Centers for Therapeutic Innovation, San Francisco, Pfizer Inc., 1700 Owens Street, San Francisco, CA 94158, USA.
Cardiovascular Research Institute, University of California, San Francisco, San Francisco, CA 94143, USA.
Structure. 2018 Feb 6;26(2):187-198.e4. doi: 10.1016/j.str.2017.12.010. Epub 2018 Jan 11.
Coagulation factor XIa is a candidate target for anticoagulants that better separate antithrombotic efficacy from bleeding risk. We report a co-crystal structure of the FXIa protease domain with DEF, a human monoclonal antibody that blocks FXIa function and prevents thrombosis in animal models without detectable increased bleeding. The light chain of DEF occludes the FXIa S1 subsite and active site, while the heavy chain provides electrostatic interactions with the surface of FXIa. The structure accounts for the specificity of DEF for FXIa over its zymogen and related proteases, its active-site-dependent binding, and its ability to inhibit substrate cleavage. The inactive FXIa protease domain used to obtain the DEF-FXIa crystal structure reversed anticoagulant activity of DEF in plasma and in vivo and the activity of a small-molecule FXIa active-site inhibitor in vitro. DEF and this reversal agent for FXIa active-site inhibitors may help support clinical development of FXIa-targeting anticoagulants.

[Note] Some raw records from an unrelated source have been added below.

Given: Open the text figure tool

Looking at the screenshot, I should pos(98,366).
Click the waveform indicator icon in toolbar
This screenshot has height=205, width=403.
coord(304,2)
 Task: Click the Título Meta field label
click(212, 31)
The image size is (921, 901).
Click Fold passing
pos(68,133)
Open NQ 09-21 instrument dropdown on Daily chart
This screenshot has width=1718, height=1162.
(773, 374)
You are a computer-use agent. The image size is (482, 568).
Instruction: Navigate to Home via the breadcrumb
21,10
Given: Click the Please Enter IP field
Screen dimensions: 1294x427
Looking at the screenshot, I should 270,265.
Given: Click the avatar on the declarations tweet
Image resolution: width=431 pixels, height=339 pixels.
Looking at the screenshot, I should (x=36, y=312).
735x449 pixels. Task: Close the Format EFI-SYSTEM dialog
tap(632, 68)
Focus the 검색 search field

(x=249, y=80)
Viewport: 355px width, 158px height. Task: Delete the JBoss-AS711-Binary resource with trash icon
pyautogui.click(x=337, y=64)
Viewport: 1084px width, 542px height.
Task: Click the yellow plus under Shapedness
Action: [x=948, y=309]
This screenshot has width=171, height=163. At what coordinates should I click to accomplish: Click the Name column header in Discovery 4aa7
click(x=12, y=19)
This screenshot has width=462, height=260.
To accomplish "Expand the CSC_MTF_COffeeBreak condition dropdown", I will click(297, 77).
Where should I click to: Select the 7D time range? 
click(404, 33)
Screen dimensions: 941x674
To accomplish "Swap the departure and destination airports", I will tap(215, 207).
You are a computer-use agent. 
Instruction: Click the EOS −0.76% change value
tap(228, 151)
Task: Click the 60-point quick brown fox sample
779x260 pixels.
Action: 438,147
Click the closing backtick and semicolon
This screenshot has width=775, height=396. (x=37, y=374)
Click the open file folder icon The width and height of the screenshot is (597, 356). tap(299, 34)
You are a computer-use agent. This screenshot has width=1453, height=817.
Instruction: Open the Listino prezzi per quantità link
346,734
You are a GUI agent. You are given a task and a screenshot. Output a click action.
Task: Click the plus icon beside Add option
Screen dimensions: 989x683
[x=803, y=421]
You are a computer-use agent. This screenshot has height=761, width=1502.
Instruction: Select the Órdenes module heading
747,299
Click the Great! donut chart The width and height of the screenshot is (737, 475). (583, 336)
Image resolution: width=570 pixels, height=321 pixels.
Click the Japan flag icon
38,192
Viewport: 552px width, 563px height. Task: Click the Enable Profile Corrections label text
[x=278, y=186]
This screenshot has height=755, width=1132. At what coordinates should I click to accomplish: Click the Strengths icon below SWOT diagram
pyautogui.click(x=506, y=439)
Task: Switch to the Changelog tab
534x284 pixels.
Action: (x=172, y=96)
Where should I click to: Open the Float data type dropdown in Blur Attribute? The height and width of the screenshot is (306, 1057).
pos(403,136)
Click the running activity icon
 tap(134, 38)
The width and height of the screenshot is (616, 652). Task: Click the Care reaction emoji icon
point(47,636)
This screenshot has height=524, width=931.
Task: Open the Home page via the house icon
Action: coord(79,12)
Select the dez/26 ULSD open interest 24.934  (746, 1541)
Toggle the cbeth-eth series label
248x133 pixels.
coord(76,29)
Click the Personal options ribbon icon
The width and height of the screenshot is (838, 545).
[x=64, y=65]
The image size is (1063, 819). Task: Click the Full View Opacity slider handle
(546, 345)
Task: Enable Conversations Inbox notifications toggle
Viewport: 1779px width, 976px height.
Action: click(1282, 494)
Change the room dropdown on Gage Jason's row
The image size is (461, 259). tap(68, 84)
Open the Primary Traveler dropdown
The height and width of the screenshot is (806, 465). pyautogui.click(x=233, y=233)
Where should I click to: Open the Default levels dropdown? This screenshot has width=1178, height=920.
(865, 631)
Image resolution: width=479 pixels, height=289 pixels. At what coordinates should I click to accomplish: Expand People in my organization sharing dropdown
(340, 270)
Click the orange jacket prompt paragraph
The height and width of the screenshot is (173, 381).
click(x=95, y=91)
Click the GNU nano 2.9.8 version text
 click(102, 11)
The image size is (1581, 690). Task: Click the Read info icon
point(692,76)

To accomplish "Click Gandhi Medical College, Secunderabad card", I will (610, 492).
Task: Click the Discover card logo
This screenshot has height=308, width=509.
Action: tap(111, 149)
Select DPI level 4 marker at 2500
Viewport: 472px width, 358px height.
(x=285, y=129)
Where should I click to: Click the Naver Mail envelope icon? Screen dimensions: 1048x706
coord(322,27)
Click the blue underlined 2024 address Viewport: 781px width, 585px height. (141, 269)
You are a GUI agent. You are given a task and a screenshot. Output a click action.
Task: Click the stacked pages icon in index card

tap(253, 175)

凝血因子 XIa 是抗凝剂的候选靶点,它可以更好地将抗血栓功效与出血风险分离。我们报告了 FXIa 蛋白酶结构域与 DEF 的共晶结构,DEF 是一种人源单克隆抗体,可阻断 FXIa 功能并预防动物模型中的血栓形成,而不会增加可检测到的出血风险。DEF 的轻链封闭了 FXIa 的 S1 亚位点和活性位点,而重链则与 FXIa 的表面提供静电相互作用。该结构解释了 DEF 对 FXIa 及其酶原和相关蛋白酶的特异性、其依赖于活性位点的结合以及抑制底物切割的能力。用于获得 DEF-FXIa 晶体结构的无活性 FXIa 蛋白酶结构域逆转了 DEF 在血浆中和体内的抗凝活性,以及小分子 FXIa 活性位点抑制剂在体外的活性。DEF 和这种 FXIa 活性位点抑制剂的逆转剂可能有助于支持 FXIa 靶向抗凝剂的临床开发。